Good information on plant, animal, and mushroom species and
their ecological characteristics is essential for good forest garden
design. You'll need data on the plant's size, form, and habit, its
rooting patterns, hardiness and other tolerances and preferences, as well
as its native habitat, human uses and ecological functions. Information
that helps you design habitat for beneficial wildlife such as insects,
frogs, toads, salamanders, and birds is also crucial. Ideally, this
information will come in a variety of formats and levels of detail that
relate to different parts of the design process. The appendices of Edible
Forest Gardens provides this kind of information on over 600 useful plant
species and a plethora of beneficial wildlife for your designing and
gardening pleasure.
About the Authors
Primary author Dave Jacke has been a student of ecology and
design since the 1970s, and has run his own ecological design firmnow
called Dynamics Ecological Designsince 1984. Dave is an engaging and
passionate teacher of ecological design and permaculture, and a meticulous
designer. He has consulted on, designed, built, and planted landscapes,
homes, farms, and communities in the many parts of the United States, as
well as overseas, but mainly in the Northeast. A cofounder of Land Trust
at Gap Mountain in Jaffrey, NH, he homesteaded there for a number of
years. Dave designed and built the first constructed wetland for
household greywater treatment in New England in 1992. He holds a B.A. in
Environmental Studies from Simon's Rock College (1980) and a M.A. in
Landscape Design from the Conway School of Landscape Design (1984). You
may reach Dave at dave at edibleforestgardens.com.

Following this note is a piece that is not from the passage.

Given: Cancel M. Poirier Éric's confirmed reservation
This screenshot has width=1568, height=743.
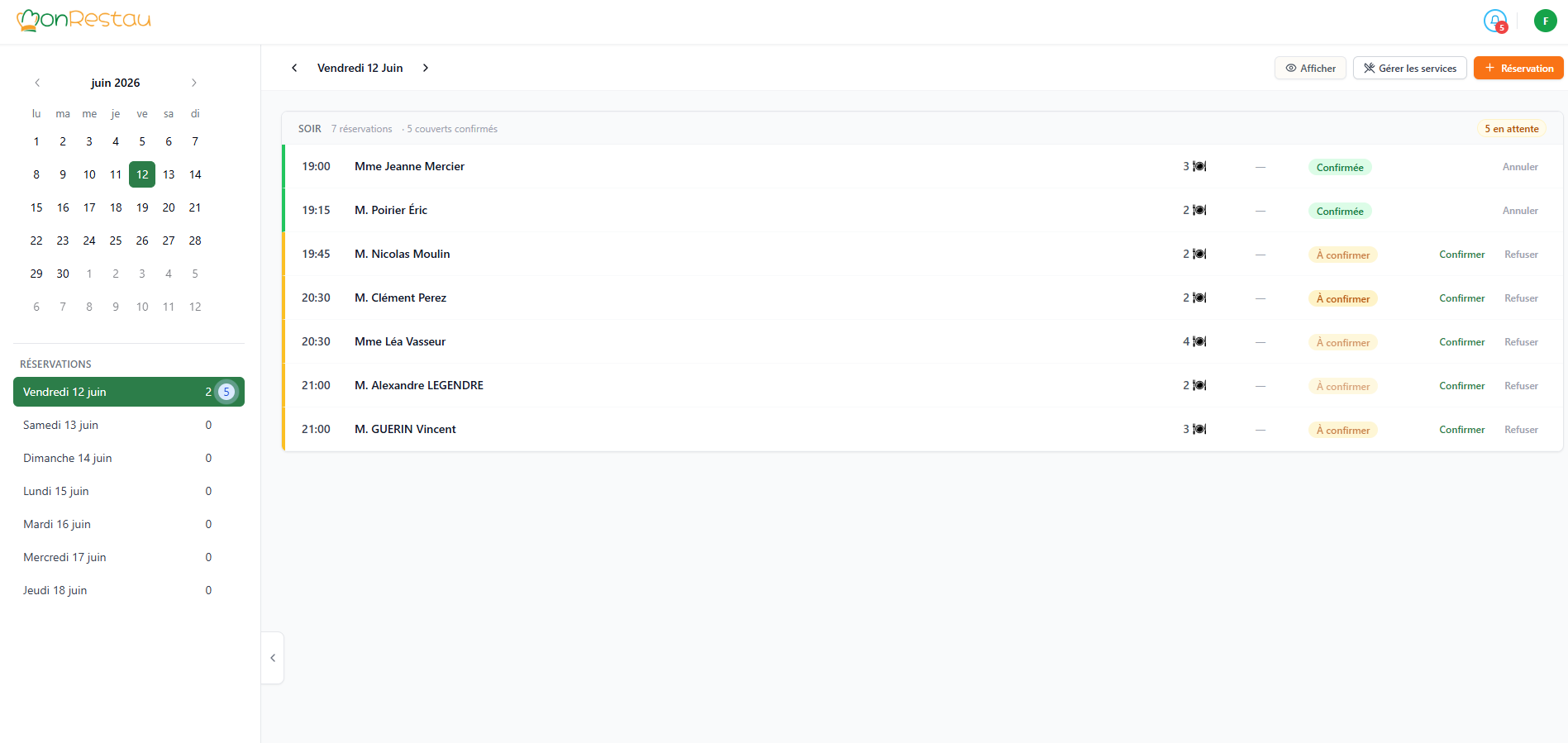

Coauthor Eric Toensmeier calls himself a socially engaged
plant geek. He has spent much of his adult life exploring edible and
otherwise useful plants and how they can be used in designed
ecosystems. His forthcoming book Perennial Vegetables will be published
by Chelsea Green within the next year. Eric has worked as a small farm
trainer at the New England Small Farm Institute (Belchertown, MA) and
currently manages the Tierra de Oportunidades new farmer program of
Nuestras Raíces in Holyoke, MA. There he is designing and installing a
permaculture landscape in concert with immigrant farmers who are starting
farm-based enterprises in an urban context. Eric is a graduate and former
faculty member of the Institute for Social Ecology in Plainfield, VT.